Donnerstag, 19. August 1993 - Bürgerkrieg

In der Nacht ist die Temperatur wie bisher auf 21 °C gefallen und der Tag scheint heute kälter zu werden, denn es ziehen Wolken von Westen herauf. Wir frühstücken und werden kurz nach 9:00 Uhr im roten Werkstattwagen von einem Begleiter und einem der Fahrer aus dem Workshop abgeholt.
Die Post von Gilgit, nahe der Moschee, ist unser erstes Ziel. Ich brauche Briefmarken für meine Postkarten. Da ich keine übertriebene Lust verspüre, wieder vier Marken pro Karte zu verkleben, stürze ich mich in Kosten (23 x 7 Pfennige = 1,61 DM) und kaufe Marken à 10 Rupien. Die Briefmarken kauft man hier außerhalb der Post durch eine 10 x 10 cm große Luke, die sich in einem mit mehreren Gittern verbarrikadierten Fenster befindet. Mein 500-Rupien-Schein wird lang und eingehend geprüft und gottlob für echt befunden.
Auf unserem weiteren Weg zu der Buddha-Figur begegnen wir einem Polizeitrupp, der einen Mann abführt, der, wie wir später erfahren, einen anderen jungen Mann mit einem Messer erstochen hat.
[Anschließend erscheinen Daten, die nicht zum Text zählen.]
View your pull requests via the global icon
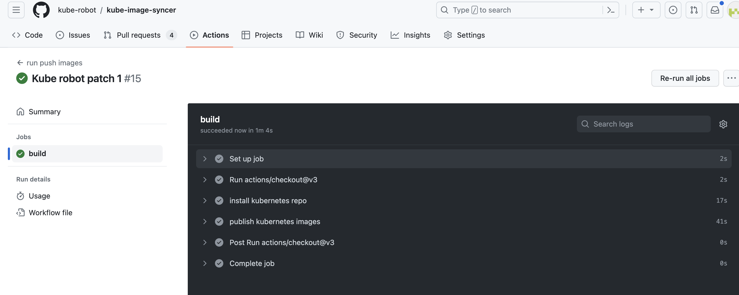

Wir sind am Ziel. Unser Begleiter wird uns als Führer begleiten, während wir den Fahrer mit dem Wagen zurückschicken. Auf dem Weg zum Workshop soll er noch einen Kasten "Cold Drinks" besorgen und ihn ins Haus bringen. Wir machen uns auf den Weg. Zwei Jungs, der eine etwa sechs Jahre alt, ist barfuß und hat einen verletzten Fuß, der andere ist etwa neun Jahre alt, aus dem nahegelegenen Dorf wollen uns den Weg zum Buddha zeigen und werden so zum Führer für unseren Führer.
...
Plötzlich hören wir Schüsse von Gilgit heraufdringen, gefolgt wenige Minuten später von MG-Salven. Wir beobachten von hier oben, wie alle Straßen gesperrt werden, nur noch Polizei und Militär fahren umher, der Individualverkehr ist verschwunden und auch die Menschen sind nicht mehr auf den Straßen zu sehen. Heraufkommende Dorfbewohner informieren uns darüber, was vorgefallen ist: Die Verwandten des ermordeten Mannes hatten Rache genommen und in den Basaren sechs bis neun Menschen erschossen. Daraus ist nun ein Bürgerkrieg zwischen den Schiiten und Sunniten geworden. Unser Führer will nicht mehr weitergehen, da nun der Kanal kein Wasser mehr führt und somit auch die Vegetation nicht mehr vorhanden ist. Er will warten, aber auf was? Ein Wunder? Unser Wasservorrat ist zu Ende.